Taking Care of Yourself During Custody Battles
This Isn't Self-Help Fluff. This Is Strategy.
A custody battle will try to break you physically, mentally, and financially — sometimes all three at once. Fathers who fall apart lose cases. Fathers who maintain their health, clarity, and composure win them. Here's the practical playbook.
Sleep: Non-Negotiable
You need 7 hours minimum. Your brain is making critical decisions — legal strategy, co-parenting, work, finances — on whatever sleep you're getting. Here's how to get it when your mind won't stop:
- No screens 1 hour before bed — the blue light destroys melatonin production
- Write tomorrow's worries on paper before bed. Physically moving them out of your head onto paper works.

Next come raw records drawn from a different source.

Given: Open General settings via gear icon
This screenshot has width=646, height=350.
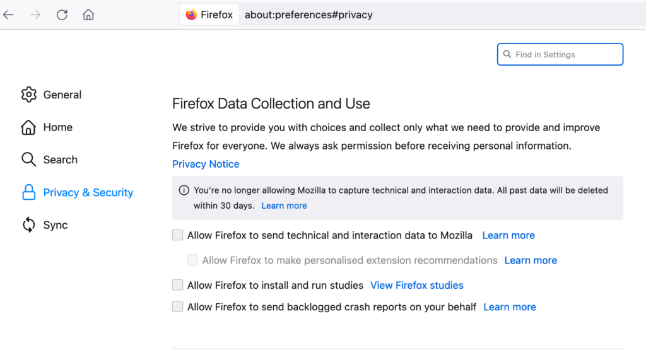Looking at the screenshot, I should pos(29,95).
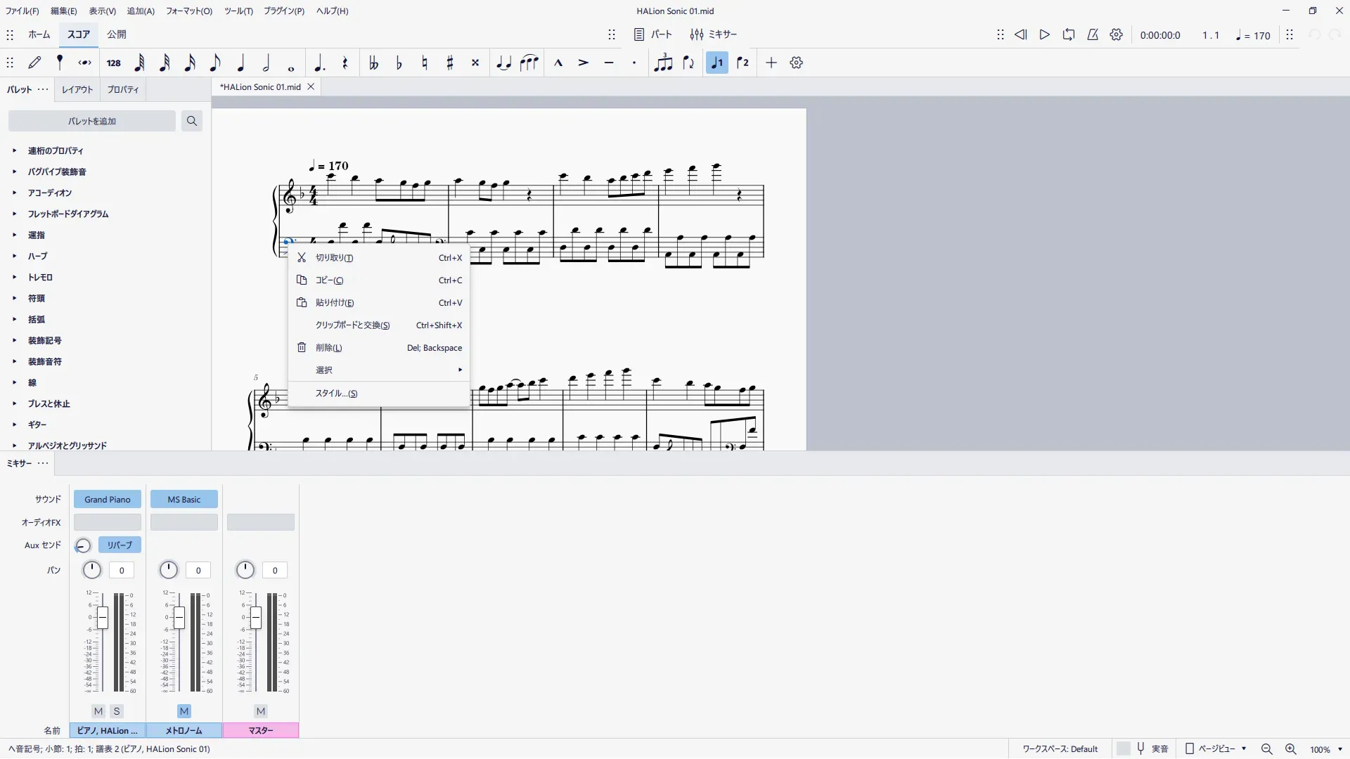Toggle the tie notes icon
1350x759 pixels.
[x=503, y=63]
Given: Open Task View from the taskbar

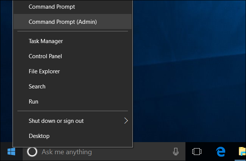Looking at the screenshot, I should (196, 152).

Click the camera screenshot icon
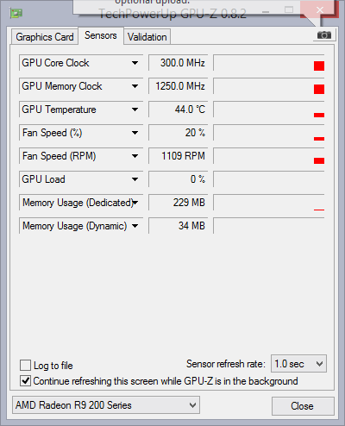[x=324, y=35]
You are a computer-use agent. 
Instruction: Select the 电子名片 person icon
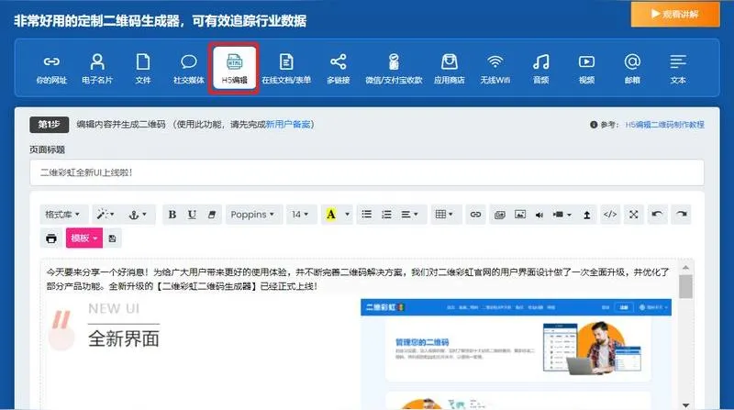click(97, 69)
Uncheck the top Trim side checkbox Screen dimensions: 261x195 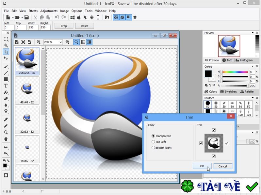tap(214, 130)
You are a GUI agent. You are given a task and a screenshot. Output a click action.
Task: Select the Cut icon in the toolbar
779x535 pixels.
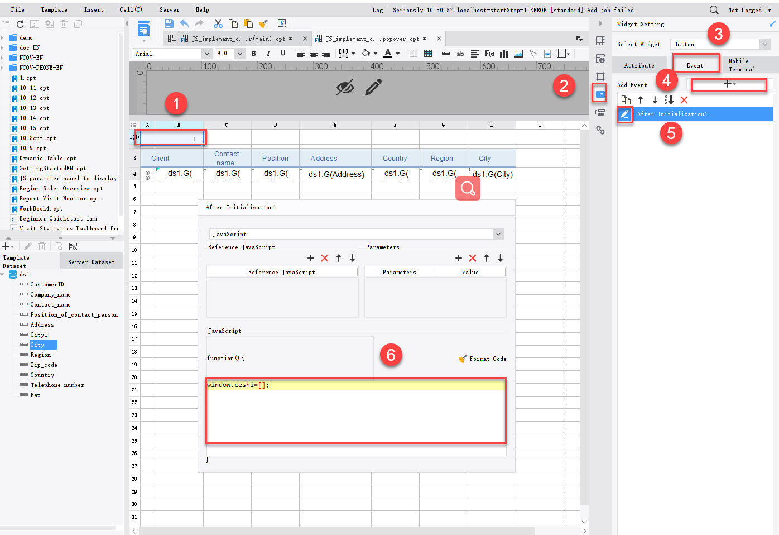[218, 23]
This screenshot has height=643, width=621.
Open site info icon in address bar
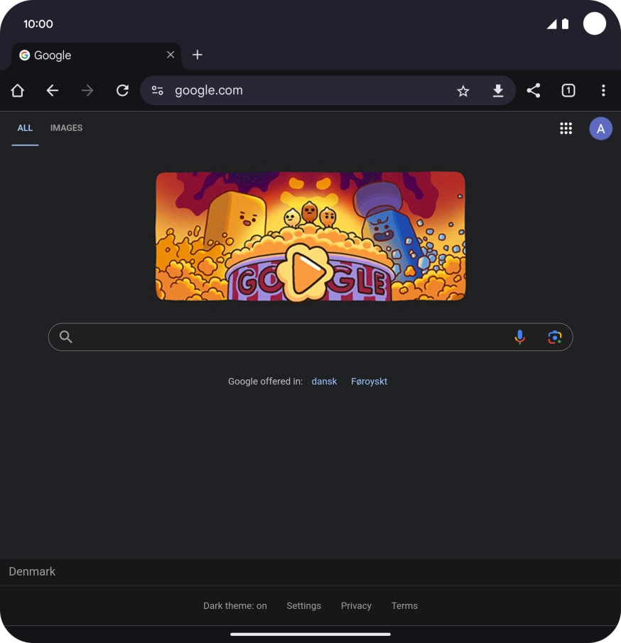click(x=158, y=90)
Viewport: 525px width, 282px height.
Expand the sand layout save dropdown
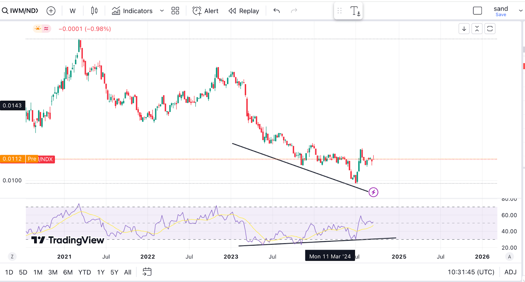521,11
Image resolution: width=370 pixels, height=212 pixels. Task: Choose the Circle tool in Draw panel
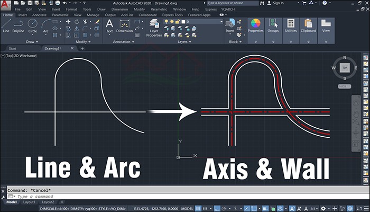pos(33,26)
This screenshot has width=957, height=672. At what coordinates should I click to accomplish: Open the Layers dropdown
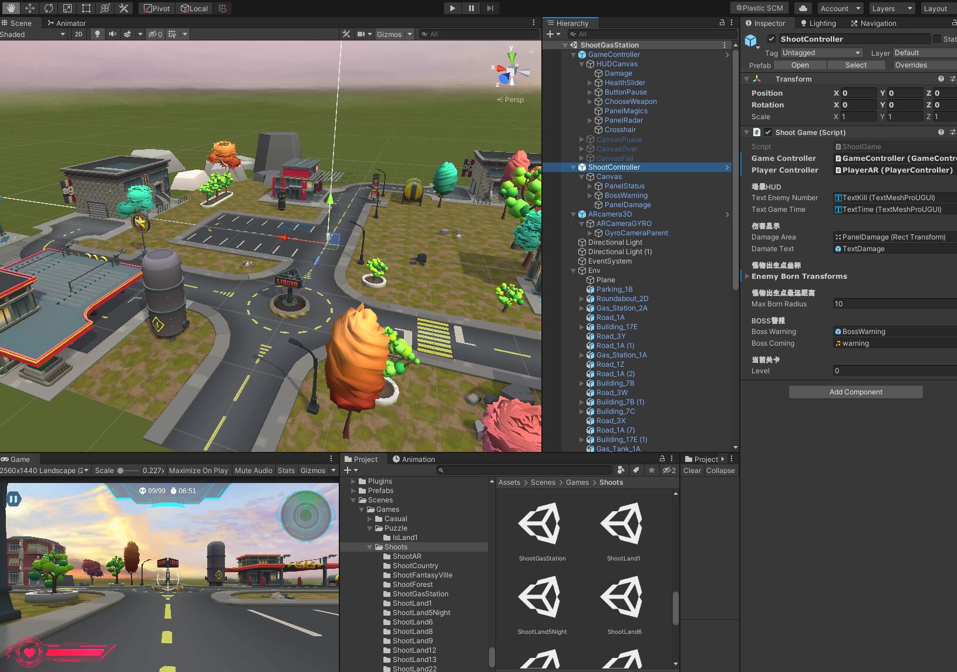click(891, 8)
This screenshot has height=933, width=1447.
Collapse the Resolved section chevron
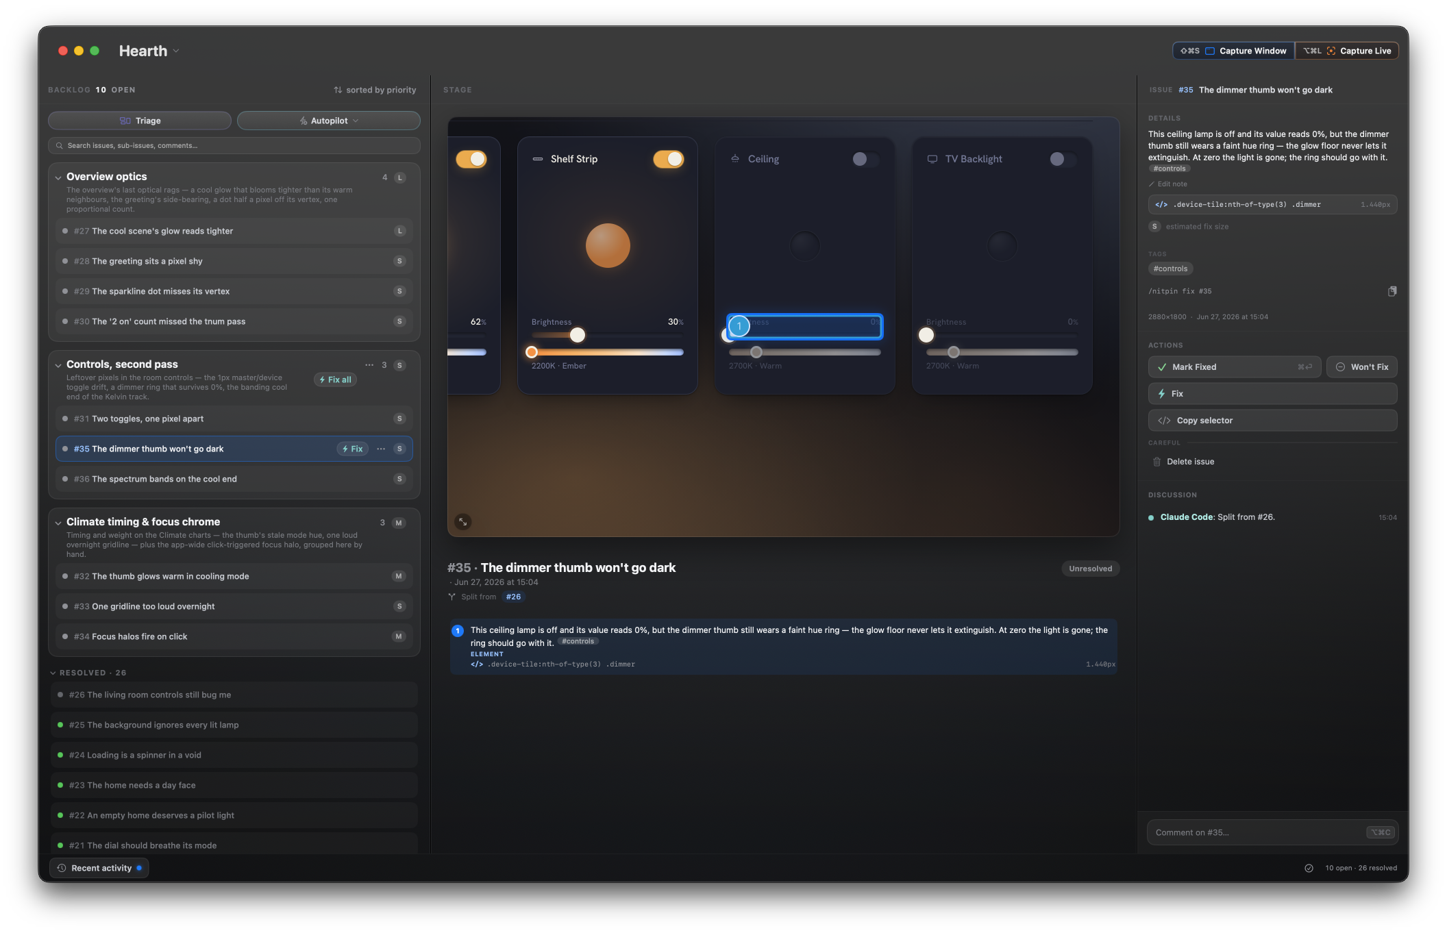click(x=53, y=673)
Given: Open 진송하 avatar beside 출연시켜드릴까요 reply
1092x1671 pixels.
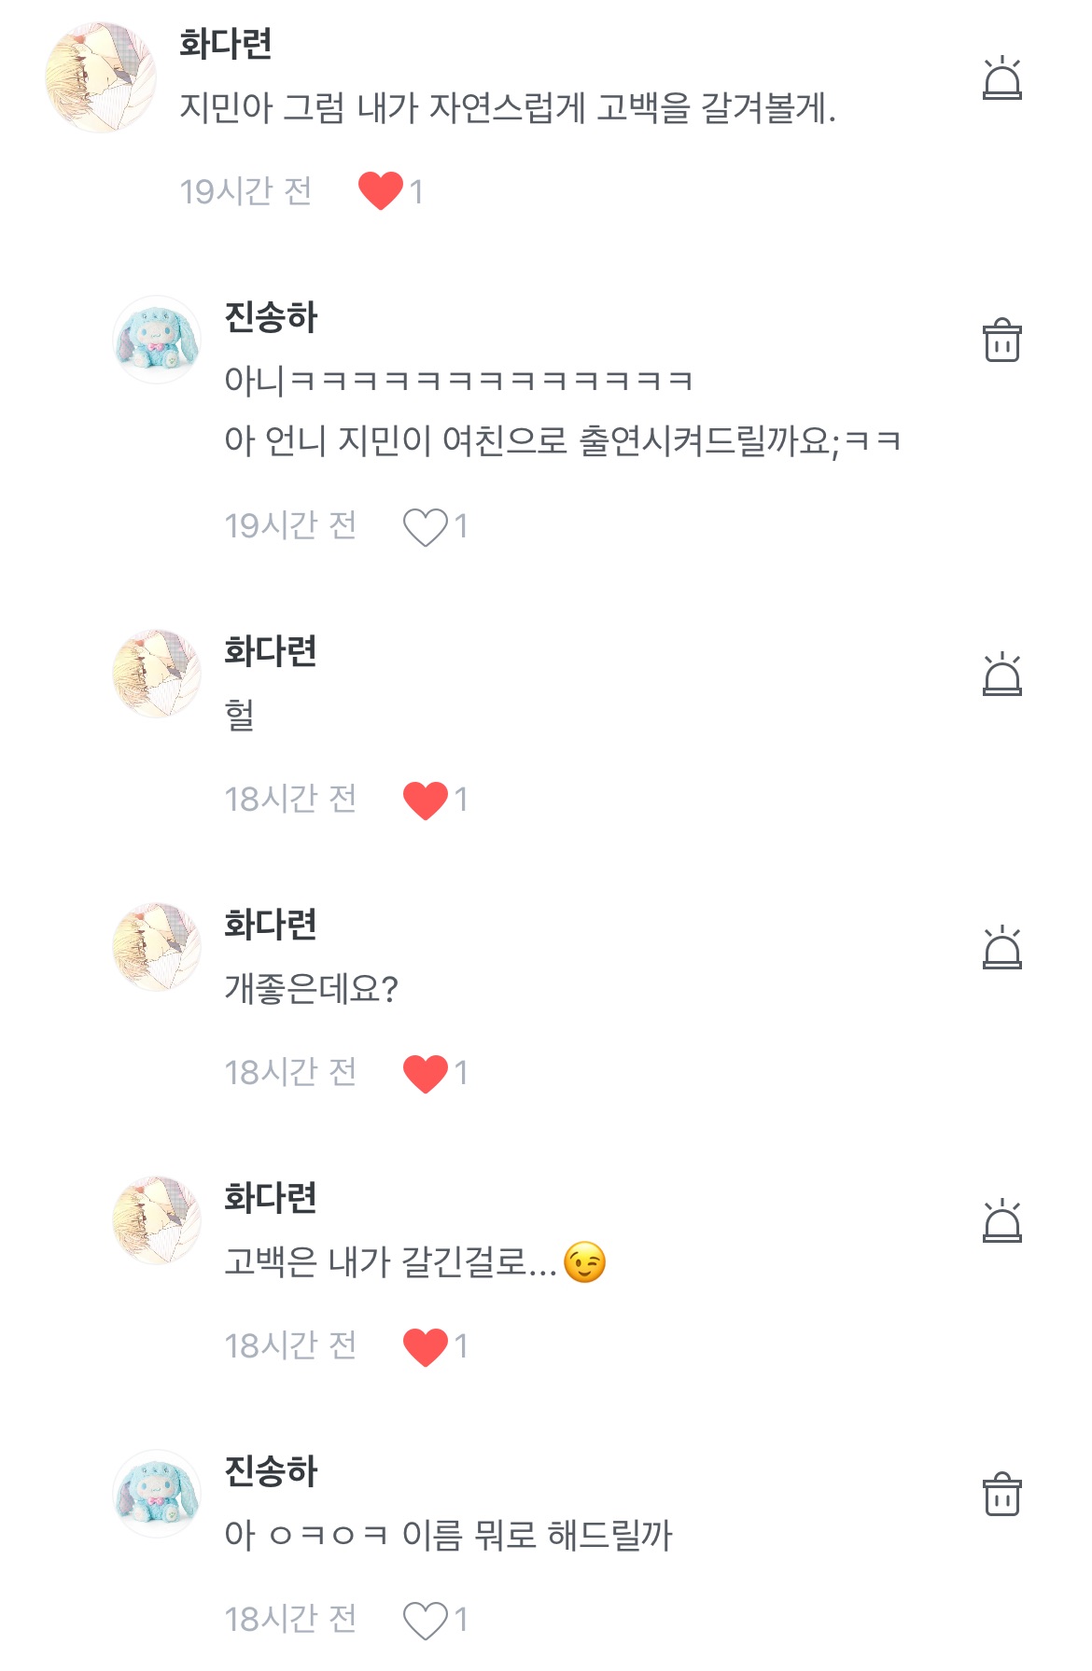Looking at the screenshot, I should click(x=157, y=340).
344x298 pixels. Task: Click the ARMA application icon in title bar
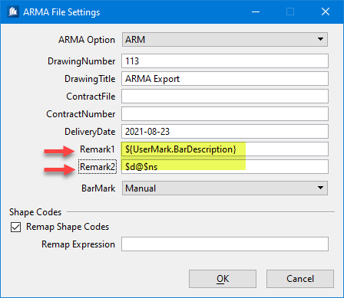[13, 11]
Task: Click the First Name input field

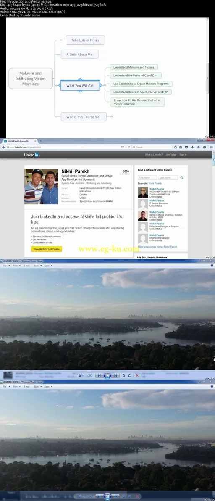Action: pos(147,178)
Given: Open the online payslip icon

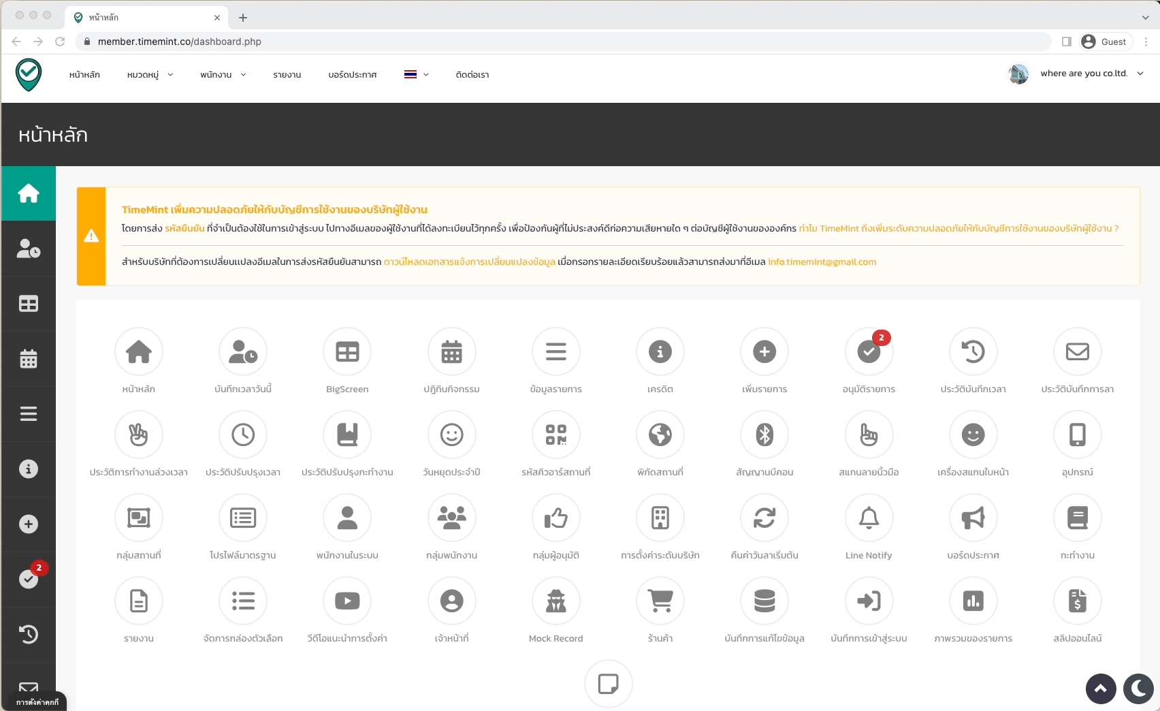Looking at the screenshot, I should 1077,601.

- Same bedtime every night — including weekends. Your body needs the rhythm.
- No caffeine after 2 PM
- No alcohol as a sleep aid — it disrupts deep sleep even when it helps you fall asleep
Exercise: 30 Minutes Daily
This is the single most effective thing you can do for your mental health during this process. Exercise:
- Reduces cortisol (stress hormone) levels
- Releases endorphins naturally
- Improves sleep quality
- Burns off anxiety and anger productively
- Shows the court a father who takes care of himself
You don't need a gym. Walk for 30 minutes. Do push-ups and squats in your living room. Run. Bike. Just move your body every single day.
Therapy: Not Weakness. Strategy.
A therapist who understands family court is an asset to your case:
- Demonstrates self-awareness and emotional maturity to the court
- Gives you tools to manage the stress
- Helps you avoid the emotional reactions that hurt your case
- Provides a safe place to process what you're going through
Where to find one:
- Psychology Today: Filter by "men's issues," "divorce," "custody." Filter by your insurance.
- Open Path Collective: Therapy sessions $30–$80 for people without adequate insurance
- BetterHelp: Online therapy, sliding scale available
Support Network
Tell 2–3 people what you're going through. Not social media. Not everyone you know. Two or three trusted people:
- A family member
- A close friend
- A therapist or counselor
Isolation is the enemy. Men going through custody battles tend to pull away from everyone. Fight that instinct.
Substances: Hard Truth
Alcohol and custody cases do not mix. Period.
- Opposing counsel will use any evidence of excessive drinking
- One DUI ends your case for months or years
- Alcohol worsens sleep, anxiety, and depression
- If you're using substances to cope, you need a different coping strategy
If you need help:
- SAMHSA National Helpline: 1-800-662-4357 (free, confidential, 24/7) — samhsa.gov
When It Gets Dark
Custody battles produce suicidal thoughts in more fathers than anyone talks about. If you're there, you're not alone, and you're not weak. You're in a crisis, and crises have resources:
- 988 Suicide & Crisis Lifeline: Call or text 988 — 988lifeline.org
- Crisis Text Line: Text HOME to 741741 — crisistextline.org
- NAMI Helpline: 1-800-950-6264 — nami.org/help
Your children need you alive more than they need any custody arrangement.
The Court Connection
Judges notice fathers who take care of themselves. A father who is sleeping, exercising, in therapy, and emotionally regulated presents as exactly the kind of stable, capable parent the court wants to give custody to. Self-care isn't selfish — it's evidence.
Next Steps
- Schedule 30 minutes of exercise today
- Search for a therapist on Psychology Today this week
- Tell one trusted person what you're going through
- Set a consistent bedtime starting tonight
- Save the crisis numbers in your phone — 988, 741741
This information is for educational purposes and is not legal advice. Always consult a qualified attorney for your specific case.